### Interface element rows
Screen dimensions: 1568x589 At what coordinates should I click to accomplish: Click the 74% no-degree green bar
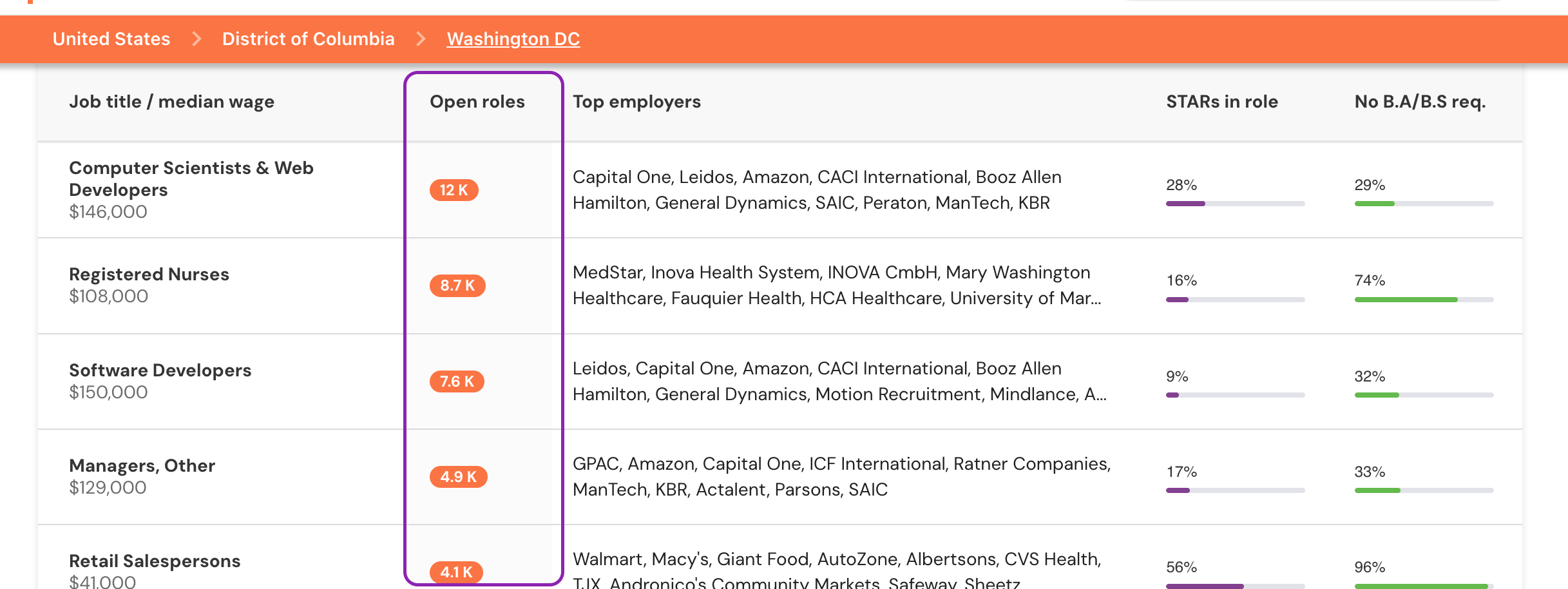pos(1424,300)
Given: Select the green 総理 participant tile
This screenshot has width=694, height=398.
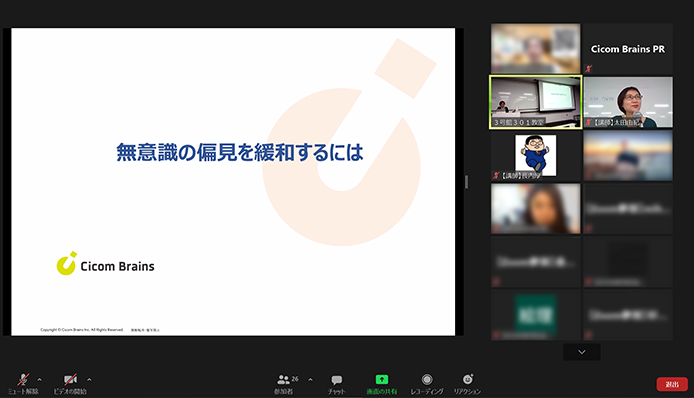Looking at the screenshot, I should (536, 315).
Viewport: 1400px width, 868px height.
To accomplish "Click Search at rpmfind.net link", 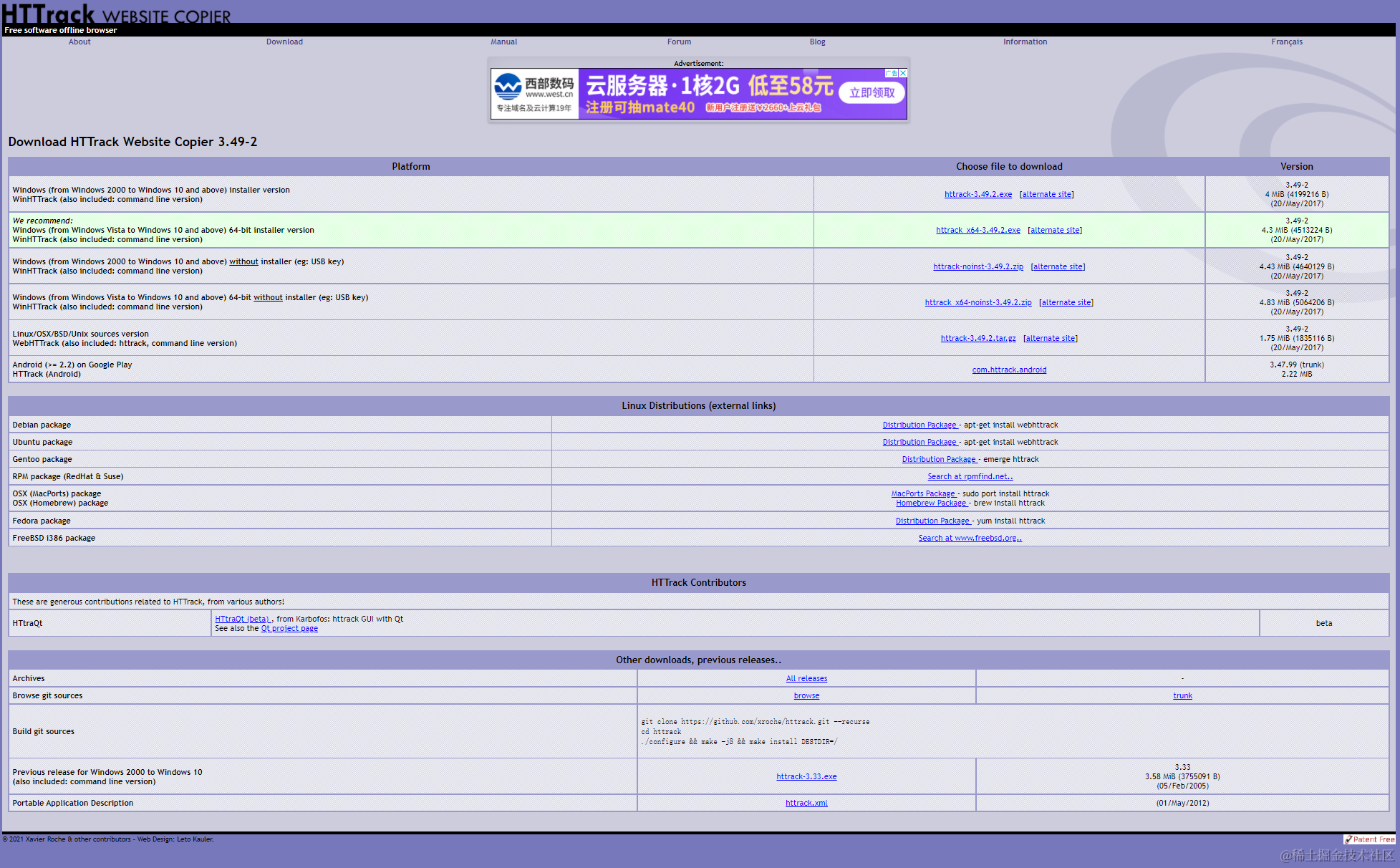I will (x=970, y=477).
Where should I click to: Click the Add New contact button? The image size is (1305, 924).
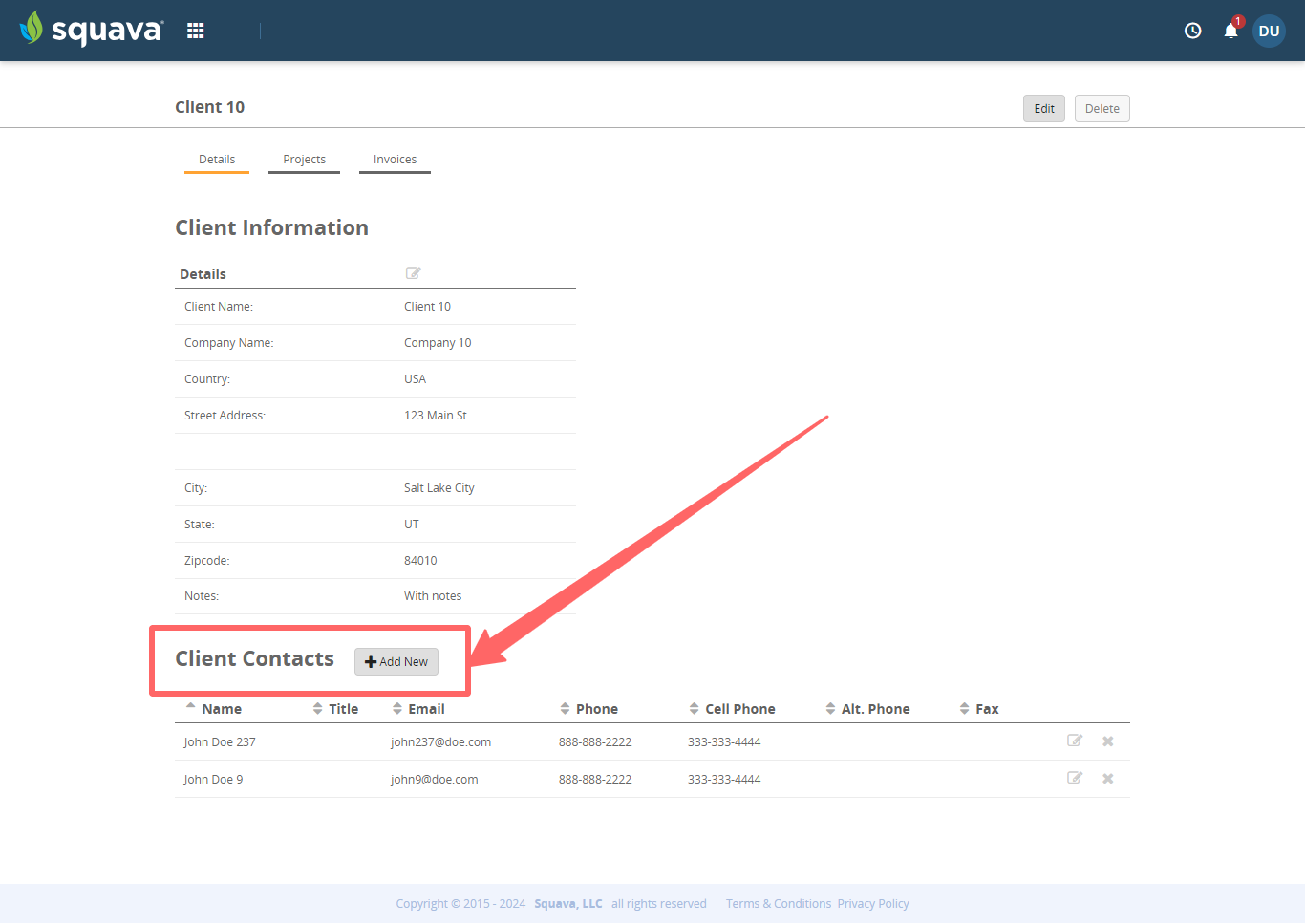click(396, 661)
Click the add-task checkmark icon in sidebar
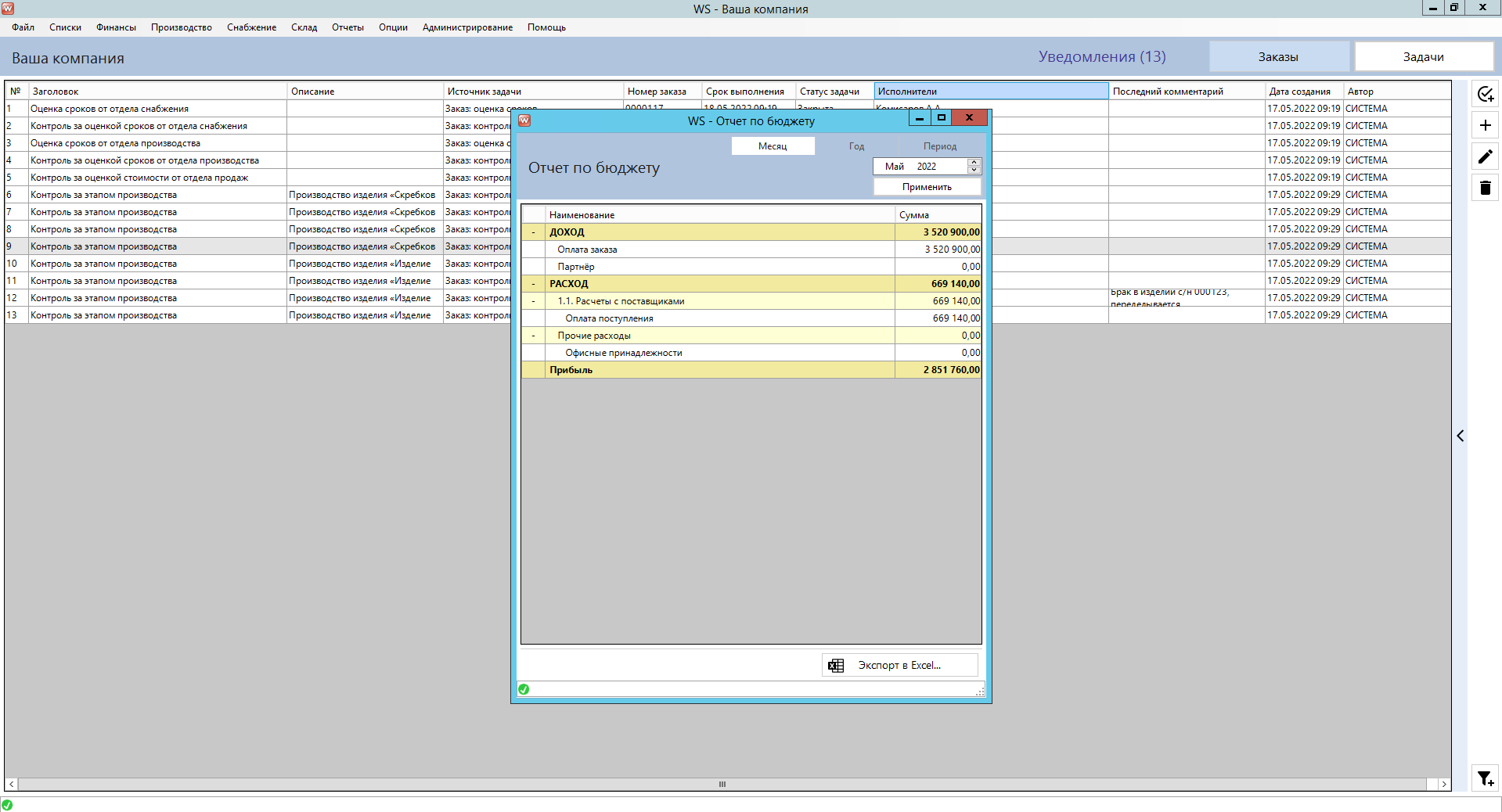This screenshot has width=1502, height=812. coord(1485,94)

### What is needed
Give the rows from the line containing "Where should I" through the end of the rows as a two-column CSV with the columns instruction and location, one line per row, each value in a single quoted field with line breaks replaced by spaces. Leave the pictures out.

### Result below
instruction,location
"Where should I click to: Click the Add New contact button? The image size is (1305, 924).","click(396, 661)"
"Click the add-task checkmark icon in sidebar","This screenshot has width=1502, height=812. coord(1485,94)"